§ **Required action**:
The output should match the data below line for line.

Stored items

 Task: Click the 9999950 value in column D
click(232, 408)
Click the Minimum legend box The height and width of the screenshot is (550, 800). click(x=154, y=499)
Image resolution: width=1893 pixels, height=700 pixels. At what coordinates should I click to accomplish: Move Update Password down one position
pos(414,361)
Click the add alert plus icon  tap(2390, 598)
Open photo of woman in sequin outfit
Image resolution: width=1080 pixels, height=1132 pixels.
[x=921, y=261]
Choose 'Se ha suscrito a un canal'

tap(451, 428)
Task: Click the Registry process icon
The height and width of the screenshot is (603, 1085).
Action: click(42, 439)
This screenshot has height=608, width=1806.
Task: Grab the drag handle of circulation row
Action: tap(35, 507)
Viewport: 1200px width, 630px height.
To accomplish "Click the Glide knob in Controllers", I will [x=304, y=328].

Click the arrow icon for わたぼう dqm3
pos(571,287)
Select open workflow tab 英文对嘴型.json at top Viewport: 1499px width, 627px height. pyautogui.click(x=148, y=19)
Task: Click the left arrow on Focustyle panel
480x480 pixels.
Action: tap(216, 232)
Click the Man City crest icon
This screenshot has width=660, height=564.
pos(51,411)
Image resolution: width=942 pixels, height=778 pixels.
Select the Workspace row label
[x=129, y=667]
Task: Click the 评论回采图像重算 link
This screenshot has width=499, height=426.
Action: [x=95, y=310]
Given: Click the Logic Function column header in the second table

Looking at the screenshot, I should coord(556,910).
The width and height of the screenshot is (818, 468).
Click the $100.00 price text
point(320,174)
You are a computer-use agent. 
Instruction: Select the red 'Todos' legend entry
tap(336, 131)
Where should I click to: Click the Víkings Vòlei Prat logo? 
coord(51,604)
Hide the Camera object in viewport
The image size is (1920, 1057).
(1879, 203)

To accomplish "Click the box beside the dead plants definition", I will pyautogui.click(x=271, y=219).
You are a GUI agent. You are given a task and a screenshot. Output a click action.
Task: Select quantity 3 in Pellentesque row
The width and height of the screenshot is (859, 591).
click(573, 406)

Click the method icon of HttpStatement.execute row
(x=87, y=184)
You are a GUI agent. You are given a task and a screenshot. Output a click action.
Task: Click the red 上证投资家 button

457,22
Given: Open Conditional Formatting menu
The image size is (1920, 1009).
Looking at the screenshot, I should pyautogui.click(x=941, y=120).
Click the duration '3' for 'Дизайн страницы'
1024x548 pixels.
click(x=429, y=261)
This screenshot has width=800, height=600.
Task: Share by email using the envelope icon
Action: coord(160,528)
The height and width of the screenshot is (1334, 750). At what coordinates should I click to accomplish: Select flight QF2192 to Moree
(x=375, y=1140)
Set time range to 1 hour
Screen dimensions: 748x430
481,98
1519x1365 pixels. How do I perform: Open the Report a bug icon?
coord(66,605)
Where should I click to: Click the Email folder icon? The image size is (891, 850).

§ **Response for this exercise**:
 Task: Click the 9999950 value in column D
click(232, 408)
Click the Minimum legend box The height and width of the screenshot is (550, 800). click(x=154, y=499)
Image resolution: width=1893 pixels, height=700 pixels. At what coordinates should I click to accomplish: Move Update Password down one position
pos(414,361)
Click the add alert plus icon  tap(2390, 598)
Open photo of woman in sequin outfit
Image resolution: width=1080 pixels, height=1132 pixels.
[x=921, y=261]
Choose 'Se ha suscrito a un canal'

tap(451, 428)
Task: Click the Registry process icon
The height and width of the screenshot is (603, 1085).
Action: click(42, 439)
This screenshot has height=608, width=1806.
Task: Grab the drag handle of circulation row
Action: tap(35, 507)
Viewport: 1200px width, 630px height.
To accomplish "Click the Glide knob in Controllers", I will [x=304, y=328].

Click the arrow icon for わたぼう dqm3
pos(571,287)
Select open workflow tab 英文对嘴型.json at top Viewport: 1499px width, 627px height. pyautogui.click(x=148, y=19)
Task: Click the left arrow on Focustyle panel
480x480 pixels.
Action: tap(216, 232)
Click the Man City crest icon
This screenshot has width=660, height=564.
pos(51,411)
Image resolution: width=942 pixels, height=778 pixels.
Select the Workspace row label
[x=129, y=667]
Task: Click the 评论回采图像重算 link
This screenshot has width=499, height=426.
Action: [x=95, y=310]
Given: Click the Logic Function column header in the second table

Looking at the screenshot, I should coord(556,910).
The width and height of the screenshot is (818, 468).
Click the $100.00 price text
point(320,174)
You are a computer-use agent. 
Instruction: Select the red 'Todos' legend entry
tap(336, 131)
Where should I click to: Click the Víkings Vòlei Prat logo? 
coord(51,604)
Hide the Camera object in viewport
The image size is (1920, 1057).
(1879, 203)

To accomplish "Click the box beside the dead plants definition", I will pyautogui.click(x=271, y=219).
You are a GUI agent. You are given a task and a screenshot. Output a click action.
Task: Select quantity 3 in Pellentesque row
The width and height of the screenshot is (859, 591).
click(573, 406)

Click the method icon of HttpStatement.execute row
(x=87, y=184)
You are a GUI agent. You are given a task and a screenshot. Output a click action.
Task: Click the red 上证投资家 button

457,22
Given: Open Conditional Formatting menu
The image size is (1920, 1009).
Looking at the screenshot, I should pyautogui.click(x=941, y=120).
Click the duration '3' for 'Дизайн страницы'
1024x548 pixels.
click(x=429, y=261)
This screenshot has width=800, height=600.
Task: Share by email using the envelope icon
Action: coord(160,528)
The height and width of the screenshot is (1334, 750). At what coordinates should I click to accomplish: Select flight QF2192 to Moree
(x=375, y=1140)
Set time range to 1 hour
Screen dimensions: 748x430
481,98
1519x1365 pixels. How do I perform: Open the Report a bug icon?
coord(66,605)
Where should I click to: Click the Email folder icon? The image size is (891, 850).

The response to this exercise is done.